We're back bright and early at 06:00 tomorrow, so do join us then.
Let's get a quick update on Twitter shares now - they ended the day 12% ahead.
They had surged by more than 18% in early trade on the news that the company had reported its first quarterly net profit.
Explaining the big falls Jonathan Corpina, senior managing partner with Meridian Equity Partners in New York said: "The dust hasn't settled yet, and I think both buyers and sellers are trying to figure out what this market really wants to do.
"I would think that this continues to happen for the next few trading sessions for everything to kind of get flushed out."
To put those fall on Wall Street into context both the benchmark S&P 500 and the Dow have fallen by more than 10% from the record highs they hit on 26 January.

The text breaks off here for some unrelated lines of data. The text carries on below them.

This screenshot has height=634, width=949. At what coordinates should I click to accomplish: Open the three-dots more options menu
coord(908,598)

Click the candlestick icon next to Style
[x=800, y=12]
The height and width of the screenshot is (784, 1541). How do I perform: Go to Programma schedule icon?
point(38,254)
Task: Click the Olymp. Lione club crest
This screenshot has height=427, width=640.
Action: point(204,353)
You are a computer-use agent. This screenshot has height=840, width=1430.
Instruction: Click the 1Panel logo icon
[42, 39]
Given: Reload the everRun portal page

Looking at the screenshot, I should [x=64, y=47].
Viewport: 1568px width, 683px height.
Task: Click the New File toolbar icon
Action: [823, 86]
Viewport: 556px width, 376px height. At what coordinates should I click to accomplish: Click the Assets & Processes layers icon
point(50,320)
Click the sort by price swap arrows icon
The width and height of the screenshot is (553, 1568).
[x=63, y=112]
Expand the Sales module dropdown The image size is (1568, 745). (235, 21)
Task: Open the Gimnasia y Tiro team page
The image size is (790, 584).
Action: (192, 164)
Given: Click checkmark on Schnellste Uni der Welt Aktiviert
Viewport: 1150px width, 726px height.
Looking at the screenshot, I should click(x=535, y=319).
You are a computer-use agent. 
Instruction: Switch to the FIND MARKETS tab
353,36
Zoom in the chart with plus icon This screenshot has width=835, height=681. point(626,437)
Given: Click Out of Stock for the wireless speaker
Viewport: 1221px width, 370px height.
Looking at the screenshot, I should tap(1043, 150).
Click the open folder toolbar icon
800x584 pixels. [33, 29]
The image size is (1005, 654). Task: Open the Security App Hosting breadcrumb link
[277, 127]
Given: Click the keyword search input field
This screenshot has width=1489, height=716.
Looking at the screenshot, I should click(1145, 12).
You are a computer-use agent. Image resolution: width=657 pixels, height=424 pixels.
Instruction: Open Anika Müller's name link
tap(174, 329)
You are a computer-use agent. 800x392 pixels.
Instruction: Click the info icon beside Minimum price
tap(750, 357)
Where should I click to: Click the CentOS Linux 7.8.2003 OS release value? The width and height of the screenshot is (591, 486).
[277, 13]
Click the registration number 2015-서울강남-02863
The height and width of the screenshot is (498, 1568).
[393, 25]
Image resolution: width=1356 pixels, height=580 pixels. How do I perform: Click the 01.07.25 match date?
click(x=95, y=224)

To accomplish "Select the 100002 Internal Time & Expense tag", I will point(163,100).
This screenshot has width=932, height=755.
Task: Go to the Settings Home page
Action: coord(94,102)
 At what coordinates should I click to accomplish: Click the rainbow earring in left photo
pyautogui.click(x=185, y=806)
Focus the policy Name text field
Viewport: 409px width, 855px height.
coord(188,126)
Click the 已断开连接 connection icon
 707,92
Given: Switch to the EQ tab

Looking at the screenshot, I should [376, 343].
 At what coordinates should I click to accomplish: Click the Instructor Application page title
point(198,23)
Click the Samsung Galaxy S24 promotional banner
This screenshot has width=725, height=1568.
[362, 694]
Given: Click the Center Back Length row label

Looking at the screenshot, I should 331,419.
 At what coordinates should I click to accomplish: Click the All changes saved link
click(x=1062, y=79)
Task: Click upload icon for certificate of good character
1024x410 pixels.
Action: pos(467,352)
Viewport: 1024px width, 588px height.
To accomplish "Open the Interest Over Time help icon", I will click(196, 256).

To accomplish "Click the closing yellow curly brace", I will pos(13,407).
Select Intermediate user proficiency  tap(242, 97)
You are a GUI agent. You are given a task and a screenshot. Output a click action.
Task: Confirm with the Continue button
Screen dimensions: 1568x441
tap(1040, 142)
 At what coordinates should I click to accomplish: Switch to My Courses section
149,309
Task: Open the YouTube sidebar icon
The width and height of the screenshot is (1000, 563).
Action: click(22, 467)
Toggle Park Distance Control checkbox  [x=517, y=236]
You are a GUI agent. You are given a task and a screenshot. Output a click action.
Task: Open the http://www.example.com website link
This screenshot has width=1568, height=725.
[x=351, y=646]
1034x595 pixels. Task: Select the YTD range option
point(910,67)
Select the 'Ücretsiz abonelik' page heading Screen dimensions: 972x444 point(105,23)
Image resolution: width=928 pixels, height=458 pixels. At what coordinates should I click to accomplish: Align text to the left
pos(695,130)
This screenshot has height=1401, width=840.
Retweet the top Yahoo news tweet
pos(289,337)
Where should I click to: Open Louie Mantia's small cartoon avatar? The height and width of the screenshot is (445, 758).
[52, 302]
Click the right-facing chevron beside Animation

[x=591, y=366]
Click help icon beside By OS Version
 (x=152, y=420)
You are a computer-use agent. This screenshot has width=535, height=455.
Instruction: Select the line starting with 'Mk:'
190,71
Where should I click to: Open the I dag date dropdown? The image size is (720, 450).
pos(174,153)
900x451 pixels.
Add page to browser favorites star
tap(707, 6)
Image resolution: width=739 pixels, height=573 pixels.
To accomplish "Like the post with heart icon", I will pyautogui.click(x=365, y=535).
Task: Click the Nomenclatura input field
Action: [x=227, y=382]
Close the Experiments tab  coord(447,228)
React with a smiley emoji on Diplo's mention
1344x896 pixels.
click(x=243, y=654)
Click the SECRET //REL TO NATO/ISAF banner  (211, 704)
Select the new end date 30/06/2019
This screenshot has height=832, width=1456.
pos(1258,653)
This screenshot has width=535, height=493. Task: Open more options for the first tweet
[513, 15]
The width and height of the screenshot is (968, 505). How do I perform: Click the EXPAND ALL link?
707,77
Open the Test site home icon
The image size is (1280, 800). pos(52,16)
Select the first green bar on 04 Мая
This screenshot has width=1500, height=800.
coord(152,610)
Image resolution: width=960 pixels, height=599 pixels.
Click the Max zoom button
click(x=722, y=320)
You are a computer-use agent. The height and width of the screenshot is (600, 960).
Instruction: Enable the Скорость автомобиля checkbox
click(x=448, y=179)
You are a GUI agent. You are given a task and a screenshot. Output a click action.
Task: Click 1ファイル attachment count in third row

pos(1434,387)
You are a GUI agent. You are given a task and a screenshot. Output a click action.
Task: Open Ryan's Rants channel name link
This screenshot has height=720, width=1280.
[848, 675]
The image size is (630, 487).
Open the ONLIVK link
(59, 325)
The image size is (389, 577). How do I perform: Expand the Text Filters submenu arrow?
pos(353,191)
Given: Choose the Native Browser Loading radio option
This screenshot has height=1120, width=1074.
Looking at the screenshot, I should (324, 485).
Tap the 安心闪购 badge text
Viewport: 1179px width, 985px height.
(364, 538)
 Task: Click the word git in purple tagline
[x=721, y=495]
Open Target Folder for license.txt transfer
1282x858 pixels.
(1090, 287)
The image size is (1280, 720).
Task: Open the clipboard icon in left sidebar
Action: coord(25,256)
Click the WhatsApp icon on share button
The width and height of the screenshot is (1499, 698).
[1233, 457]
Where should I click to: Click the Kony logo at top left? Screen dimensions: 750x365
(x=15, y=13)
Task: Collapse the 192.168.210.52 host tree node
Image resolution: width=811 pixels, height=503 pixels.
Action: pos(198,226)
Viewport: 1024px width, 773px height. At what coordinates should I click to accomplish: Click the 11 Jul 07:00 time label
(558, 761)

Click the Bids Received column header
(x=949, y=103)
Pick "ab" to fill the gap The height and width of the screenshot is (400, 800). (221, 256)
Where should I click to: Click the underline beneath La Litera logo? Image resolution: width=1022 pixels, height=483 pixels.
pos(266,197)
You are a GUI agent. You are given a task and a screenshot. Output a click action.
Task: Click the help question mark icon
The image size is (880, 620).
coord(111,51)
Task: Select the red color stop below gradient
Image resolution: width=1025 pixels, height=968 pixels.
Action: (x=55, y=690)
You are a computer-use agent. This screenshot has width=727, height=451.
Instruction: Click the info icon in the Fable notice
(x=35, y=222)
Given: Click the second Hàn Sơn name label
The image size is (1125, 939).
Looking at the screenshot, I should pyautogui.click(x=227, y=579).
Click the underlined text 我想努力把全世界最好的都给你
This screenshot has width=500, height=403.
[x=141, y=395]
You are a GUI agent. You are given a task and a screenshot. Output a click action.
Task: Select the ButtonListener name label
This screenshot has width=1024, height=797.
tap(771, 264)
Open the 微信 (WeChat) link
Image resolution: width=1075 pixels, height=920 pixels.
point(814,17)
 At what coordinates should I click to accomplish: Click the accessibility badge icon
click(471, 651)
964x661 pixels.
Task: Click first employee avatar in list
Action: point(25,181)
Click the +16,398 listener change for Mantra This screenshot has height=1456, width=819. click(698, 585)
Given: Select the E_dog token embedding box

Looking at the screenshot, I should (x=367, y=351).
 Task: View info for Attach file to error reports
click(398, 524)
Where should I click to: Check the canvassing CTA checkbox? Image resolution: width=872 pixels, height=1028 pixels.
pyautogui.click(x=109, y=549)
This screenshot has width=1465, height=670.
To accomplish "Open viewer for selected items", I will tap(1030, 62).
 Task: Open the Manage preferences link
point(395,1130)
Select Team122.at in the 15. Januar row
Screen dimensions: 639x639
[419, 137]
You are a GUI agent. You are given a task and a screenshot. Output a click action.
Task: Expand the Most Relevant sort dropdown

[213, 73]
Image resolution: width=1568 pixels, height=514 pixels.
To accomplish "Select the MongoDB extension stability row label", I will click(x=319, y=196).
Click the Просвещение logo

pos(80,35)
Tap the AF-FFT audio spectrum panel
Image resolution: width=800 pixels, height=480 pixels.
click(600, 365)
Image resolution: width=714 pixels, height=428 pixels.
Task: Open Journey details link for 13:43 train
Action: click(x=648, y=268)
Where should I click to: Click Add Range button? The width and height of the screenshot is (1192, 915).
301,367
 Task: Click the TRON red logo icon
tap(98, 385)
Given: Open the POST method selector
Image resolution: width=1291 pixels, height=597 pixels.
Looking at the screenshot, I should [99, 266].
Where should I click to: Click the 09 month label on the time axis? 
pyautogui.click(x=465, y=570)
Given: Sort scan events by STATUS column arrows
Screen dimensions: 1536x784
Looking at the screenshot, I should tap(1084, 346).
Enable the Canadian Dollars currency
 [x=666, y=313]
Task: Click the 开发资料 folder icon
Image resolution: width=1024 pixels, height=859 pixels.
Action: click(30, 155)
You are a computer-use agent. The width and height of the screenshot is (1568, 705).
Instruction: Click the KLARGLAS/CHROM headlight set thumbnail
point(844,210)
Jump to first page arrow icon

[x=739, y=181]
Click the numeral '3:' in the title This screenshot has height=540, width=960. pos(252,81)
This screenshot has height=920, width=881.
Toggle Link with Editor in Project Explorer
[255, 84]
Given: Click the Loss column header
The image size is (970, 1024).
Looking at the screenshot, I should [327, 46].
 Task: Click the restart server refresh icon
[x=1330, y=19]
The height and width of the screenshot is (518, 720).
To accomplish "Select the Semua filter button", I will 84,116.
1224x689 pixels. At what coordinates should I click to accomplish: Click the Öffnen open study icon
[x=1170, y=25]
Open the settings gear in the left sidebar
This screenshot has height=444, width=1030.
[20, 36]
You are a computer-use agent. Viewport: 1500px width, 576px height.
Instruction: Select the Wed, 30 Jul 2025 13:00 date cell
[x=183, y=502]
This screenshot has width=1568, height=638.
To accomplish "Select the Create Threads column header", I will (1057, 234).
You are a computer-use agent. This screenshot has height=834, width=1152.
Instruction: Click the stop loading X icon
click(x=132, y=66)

Female prisoners on a cycle mechanic training scheme launched by Halfords have gone on to work for the retailer after finishing their sentence, it has emerged.
The Halfords Academy was launched a year ago at HMP Drake Hall, Stafford, aimed at women inmates who wanted to train as bike mechanics. It followed a similar facility set up in 2015 at Onley Prison in Rugby, which has also seen offenders offered full-time jobs.
Halfords said two women had joined the company as cycle mechanics following their release, another two are due to start employment soon and others are expected to follow suit. The programme gives offenders the chance to recondition bikes, which are then donated to primary schools.
Jonathan Crookall of Halfords says: "It's about changing people's lives and giving them a second chance. We'd really encourage other businesses to consider supporting offender rehabilitation."
The falls on Wall Street gathered pace towards the end of trading - with the Dow Jones seeing a big correction after gains earlier this week.
Dow Jones closed down 4.15% or 1,033.23 points to 23,860.12.
The S&P 500 fell 100.58 points or 3.75% to 2,581.
And the tech-heavy Nasdaq was down 3.9% or 274.82 points at 6,777.16.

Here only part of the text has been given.